- [DOCUMENT SEGMENT]:
Erstwhile waste rock from abandoned and closed mines in the eastern Adirondack Mountains, New York, may prove valuable source for rare earth elements, said a newly published research after USGS found it following two of its recent surveys.
Rare earth elements are critical for advanced technologies such as cell phones, supermagnets, computers, medical apparatus, renewable energies and advanced defense systems, which are mostly produced in China.
The results from airborne and ground surveys conducted by the U.S. Geological Survey and collaborators. “The possibility of accessing rare earth elements from mine waste and mill tailings is attractive partly because the minerals have already been excavated from the ground,” said USGS scientist Ryan Taylor, who led analyses of rock samples here.
USGS scientists were able to detect both mineral deposits and larger mill tailings piles from airplane surveys of old iron mines in December 2015 and analyzed samples that showed rare earth minerals from the deposits, waste and mill tailings.
In the 1800s and 1900s, the eastern Adirondack Mountains in upstate New York were heavily mined for iron, which played a key role in industrialization of the Northeast prior to and during World War II. The mining activities left behind piles of waste rock and mill tailings (the residuals of ore processing) throughout the region.
“This inspired the USGS, New York state, and local groups to work together to analyze waste rock and tailings,” said USGS Director Dr. Jim Reilly. “We look forward to future collaborations with them and potentially other states in this emerging area of study.”
What are rare earth minerals?
The rare earth elements are mostly contained in millimeter-size crystals known as fluorapatite in deposits of iron ore. When the iron was mined, the fluorapatite was usually left behind as waste since it was considered an unwanted impurity. But over a period, these waste products gained value and the fluorapatite has elevated levels of heavy rare earth elements such as gadolinium, which is used in medical imaging; terbium, which is used in cell phones; and yttrium, which is used in lasers.

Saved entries
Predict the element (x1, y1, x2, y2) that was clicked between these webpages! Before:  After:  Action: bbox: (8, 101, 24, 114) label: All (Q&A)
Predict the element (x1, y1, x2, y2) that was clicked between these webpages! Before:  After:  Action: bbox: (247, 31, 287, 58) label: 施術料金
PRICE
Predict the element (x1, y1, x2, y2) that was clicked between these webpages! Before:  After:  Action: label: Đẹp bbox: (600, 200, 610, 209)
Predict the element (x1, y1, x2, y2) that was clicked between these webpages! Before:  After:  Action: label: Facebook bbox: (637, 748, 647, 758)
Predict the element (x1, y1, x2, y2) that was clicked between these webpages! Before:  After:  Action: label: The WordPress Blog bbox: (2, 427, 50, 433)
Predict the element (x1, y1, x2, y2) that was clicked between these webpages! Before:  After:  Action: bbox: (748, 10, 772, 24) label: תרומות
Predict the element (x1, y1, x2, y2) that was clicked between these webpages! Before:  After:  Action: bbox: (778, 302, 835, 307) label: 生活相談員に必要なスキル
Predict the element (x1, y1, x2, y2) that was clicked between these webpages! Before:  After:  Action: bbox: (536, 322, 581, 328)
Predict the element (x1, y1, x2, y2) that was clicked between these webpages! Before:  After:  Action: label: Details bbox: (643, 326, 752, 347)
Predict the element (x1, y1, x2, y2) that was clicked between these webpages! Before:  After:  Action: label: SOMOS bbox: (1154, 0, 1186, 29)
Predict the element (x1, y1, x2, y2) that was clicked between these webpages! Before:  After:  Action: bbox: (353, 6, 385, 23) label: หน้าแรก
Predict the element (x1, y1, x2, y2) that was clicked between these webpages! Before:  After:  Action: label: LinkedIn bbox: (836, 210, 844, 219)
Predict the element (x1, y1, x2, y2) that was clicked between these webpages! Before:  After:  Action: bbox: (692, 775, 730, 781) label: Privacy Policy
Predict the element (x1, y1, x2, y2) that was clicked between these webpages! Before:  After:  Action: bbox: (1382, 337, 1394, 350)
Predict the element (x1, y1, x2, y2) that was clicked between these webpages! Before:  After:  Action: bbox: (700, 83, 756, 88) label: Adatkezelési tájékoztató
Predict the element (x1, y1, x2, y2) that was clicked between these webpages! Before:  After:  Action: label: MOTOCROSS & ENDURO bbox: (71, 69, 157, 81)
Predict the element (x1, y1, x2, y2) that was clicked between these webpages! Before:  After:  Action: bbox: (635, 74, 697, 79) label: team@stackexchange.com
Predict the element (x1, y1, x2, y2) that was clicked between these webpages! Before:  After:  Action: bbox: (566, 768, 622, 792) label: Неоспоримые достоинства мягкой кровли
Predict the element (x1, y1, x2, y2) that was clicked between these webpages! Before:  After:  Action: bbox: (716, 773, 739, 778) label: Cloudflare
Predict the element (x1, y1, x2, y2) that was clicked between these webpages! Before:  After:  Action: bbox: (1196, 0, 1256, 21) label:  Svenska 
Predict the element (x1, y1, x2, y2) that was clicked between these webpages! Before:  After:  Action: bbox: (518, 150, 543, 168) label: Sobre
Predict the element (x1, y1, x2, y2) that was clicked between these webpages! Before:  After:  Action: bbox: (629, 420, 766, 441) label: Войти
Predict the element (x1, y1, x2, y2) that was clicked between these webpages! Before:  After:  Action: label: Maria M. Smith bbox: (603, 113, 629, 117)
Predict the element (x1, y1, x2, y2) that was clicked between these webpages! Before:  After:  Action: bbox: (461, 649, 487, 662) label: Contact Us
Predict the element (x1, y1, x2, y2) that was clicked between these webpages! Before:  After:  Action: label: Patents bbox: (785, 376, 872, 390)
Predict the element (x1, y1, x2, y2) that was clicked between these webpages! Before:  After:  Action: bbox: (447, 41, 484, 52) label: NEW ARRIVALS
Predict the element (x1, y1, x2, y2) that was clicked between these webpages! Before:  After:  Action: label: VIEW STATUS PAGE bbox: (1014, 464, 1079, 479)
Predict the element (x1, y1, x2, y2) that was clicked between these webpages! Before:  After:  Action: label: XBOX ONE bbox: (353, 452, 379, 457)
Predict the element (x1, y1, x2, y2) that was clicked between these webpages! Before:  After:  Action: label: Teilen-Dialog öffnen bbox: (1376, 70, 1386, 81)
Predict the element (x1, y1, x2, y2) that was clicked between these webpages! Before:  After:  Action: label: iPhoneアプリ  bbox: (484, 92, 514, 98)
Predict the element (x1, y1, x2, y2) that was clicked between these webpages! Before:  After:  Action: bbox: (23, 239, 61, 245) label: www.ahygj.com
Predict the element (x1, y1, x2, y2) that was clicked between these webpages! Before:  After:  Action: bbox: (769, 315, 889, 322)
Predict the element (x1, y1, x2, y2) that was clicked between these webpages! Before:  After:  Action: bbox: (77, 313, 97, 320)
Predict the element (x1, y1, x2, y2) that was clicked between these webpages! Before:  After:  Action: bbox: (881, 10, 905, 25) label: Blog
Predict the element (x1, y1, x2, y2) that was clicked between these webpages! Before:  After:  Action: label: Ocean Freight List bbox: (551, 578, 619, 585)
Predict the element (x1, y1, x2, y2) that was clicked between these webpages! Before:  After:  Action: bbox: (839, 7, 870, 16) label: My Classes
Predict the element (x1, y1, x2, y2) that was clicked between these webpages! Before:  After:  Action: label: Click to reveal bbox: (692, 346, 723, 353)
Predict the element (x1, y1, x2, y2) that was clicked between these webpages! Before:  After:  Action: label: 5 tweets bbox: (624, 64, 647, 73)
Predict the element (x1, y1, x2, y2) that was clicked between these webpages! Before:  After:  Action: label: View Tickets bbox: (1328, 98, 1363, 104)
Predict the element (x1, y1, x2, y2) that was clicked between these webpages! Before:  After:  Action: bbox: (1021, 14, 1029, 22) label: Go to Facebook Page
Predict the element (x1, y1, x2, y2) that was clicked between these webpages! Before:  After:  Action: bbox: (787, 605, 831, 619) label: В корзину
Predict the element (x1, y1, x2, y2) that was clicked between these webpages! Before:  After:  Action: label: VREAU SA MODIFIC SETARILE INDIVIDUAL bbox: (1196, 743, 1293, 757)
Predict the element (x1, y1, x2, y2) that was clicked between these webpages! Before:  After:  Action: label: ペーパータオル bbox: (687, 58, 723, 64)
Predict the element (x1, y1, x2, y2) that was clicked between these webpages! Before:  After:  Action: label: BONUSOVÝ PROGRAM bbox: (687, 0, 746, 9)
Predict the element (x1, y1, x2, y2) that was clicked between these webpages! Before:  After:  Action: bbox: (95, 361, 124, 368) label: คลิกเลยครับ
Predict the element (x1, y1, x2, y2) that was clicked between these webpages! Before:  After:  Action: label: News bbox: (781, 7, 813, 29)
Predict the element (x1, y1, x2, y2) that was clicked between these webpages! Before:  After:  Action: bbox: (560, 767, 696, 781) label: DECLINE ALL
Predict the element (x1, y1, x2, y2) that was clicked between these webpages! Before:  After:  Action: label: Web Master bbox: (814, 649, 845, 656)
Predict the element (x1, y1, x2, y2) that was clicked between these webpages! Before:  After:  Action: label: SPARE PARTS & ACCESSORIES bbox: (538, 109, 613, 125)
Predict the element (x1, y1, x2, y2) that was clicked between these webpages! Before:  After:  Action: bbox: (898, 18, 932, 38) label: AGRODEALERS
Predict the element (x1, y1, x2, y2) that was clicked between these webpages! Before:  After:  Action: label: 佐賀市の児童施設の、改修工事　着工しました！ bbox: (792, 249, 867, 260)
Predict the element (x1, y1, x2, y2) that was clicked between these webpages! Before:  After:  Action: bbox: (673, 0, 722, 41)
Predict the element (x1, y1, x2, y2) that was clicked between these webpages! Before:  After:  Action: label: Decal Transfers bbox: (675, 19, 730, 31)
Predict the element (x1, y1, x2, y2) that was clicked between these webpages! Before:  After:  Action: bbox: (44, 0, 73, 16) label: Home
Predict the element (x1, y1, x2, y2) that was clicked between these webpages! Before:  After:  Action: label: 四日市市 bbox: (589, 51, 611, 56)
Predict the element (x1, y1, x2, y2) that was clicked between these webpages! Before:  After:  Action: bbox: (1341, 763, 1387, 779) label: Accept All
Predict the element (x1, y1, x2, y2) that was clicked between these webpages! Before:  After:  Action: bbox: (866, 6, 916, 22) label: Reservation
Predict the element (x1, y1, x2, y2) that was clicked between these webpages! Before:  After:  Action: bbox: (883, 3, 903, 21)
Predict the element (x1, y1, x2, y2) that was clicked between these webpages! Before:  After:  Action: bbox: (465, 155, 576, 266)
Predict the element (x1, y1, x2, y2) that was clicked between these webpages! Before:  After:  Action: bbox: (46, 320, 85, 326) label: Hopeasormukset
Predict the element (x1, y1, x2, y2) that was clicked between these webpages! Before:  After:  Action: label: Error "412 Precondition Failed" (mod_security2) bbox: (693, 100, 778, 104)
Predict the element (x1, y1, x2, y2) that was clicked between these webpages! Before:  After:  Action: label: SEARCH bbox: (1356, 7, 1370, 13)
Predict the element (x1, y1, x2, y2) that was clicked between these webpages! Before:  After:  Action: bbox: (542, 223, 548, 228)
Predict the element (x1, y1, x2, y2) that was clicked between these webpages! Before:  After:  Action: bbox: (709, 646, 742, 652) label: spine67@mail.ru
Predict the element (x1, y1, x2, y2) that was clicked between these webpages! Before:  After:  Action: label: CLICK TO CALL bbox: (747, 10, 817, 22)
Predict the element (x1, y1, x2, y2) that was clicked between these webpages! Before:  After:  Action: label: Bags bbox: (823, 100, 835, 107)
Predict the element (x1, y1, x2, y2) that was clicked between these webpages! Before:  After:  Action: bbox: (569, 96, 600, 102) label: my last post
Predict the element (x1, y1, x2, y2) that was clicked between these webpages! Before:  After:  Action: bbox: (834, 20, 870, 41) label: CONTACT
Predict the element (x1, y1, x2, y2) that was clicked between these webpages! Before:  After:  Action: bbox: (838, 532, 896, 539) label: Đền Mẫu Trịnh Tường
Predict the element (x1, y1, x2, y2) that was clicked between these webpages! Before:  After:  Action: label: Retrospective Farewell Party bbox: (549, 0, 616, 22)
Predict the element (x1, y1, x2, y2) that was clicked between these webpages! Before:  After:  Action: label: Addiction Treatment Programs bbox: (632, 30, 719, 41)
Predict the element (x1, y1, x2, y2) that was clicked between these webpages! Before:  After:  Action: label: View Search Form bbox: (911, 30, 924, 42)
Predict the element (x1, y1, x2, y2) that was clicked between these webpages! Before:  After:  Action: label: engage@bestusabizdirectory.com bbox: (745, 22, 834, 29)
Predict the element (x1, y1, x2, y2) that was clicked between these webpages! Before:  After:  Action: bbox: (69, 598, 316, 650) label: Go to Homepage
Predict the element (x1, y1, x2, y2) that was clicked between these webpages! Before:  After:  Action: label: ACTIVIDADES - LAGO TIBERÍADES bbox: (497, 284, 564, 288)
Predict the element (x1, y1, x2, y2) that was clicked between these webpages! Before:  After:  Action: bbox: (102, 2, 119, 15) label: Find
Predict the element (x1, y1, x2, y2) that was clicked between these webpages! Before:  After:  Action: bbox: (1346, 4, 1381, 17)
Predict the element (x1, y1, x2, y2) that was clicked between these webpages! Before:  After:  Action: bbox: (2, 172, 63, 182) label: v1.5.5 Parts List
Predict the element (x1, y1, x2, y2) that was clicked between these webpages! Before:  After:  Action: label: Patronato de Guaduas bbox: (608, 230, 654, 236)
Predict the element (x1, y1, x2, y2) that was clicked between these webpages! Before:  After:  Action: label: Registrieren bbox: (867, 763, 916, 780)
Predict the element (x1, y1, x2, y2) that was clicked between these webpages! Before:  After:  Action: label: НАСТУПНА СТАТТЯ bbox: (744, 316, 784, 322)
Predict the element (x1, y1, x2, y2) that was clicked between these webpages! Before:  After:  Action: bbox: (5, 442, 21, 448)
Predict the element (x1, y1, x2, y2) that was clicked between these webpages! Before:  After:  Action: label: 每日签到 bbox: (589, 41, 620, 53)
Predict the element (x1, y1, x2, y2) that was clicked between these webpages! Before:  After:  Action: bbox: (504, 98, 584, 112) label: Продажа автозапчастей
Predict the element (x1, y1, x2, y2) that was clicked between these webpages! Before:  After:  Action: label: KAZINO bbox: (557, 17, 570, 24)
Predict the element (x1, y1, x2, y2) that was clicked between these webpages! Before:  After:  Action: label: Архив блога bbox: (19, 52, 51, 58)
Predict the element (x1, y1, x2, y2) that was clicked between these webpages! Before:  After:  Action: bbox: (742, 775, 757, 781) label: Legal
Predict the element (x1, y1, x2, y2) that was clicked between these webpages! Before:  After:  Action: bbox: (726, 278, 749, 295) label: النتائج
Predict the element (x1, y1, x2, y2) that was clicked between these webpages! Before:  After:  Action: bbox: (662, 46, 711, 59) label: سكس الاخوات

- [WHAT YOU ARE ASKED TO DO]:
In the article on rare earth elements in Adirondack mine waste, what are the millimeter-size crystals that mostly hold those elements called?

- [ANSWER]:
Fluorapatite.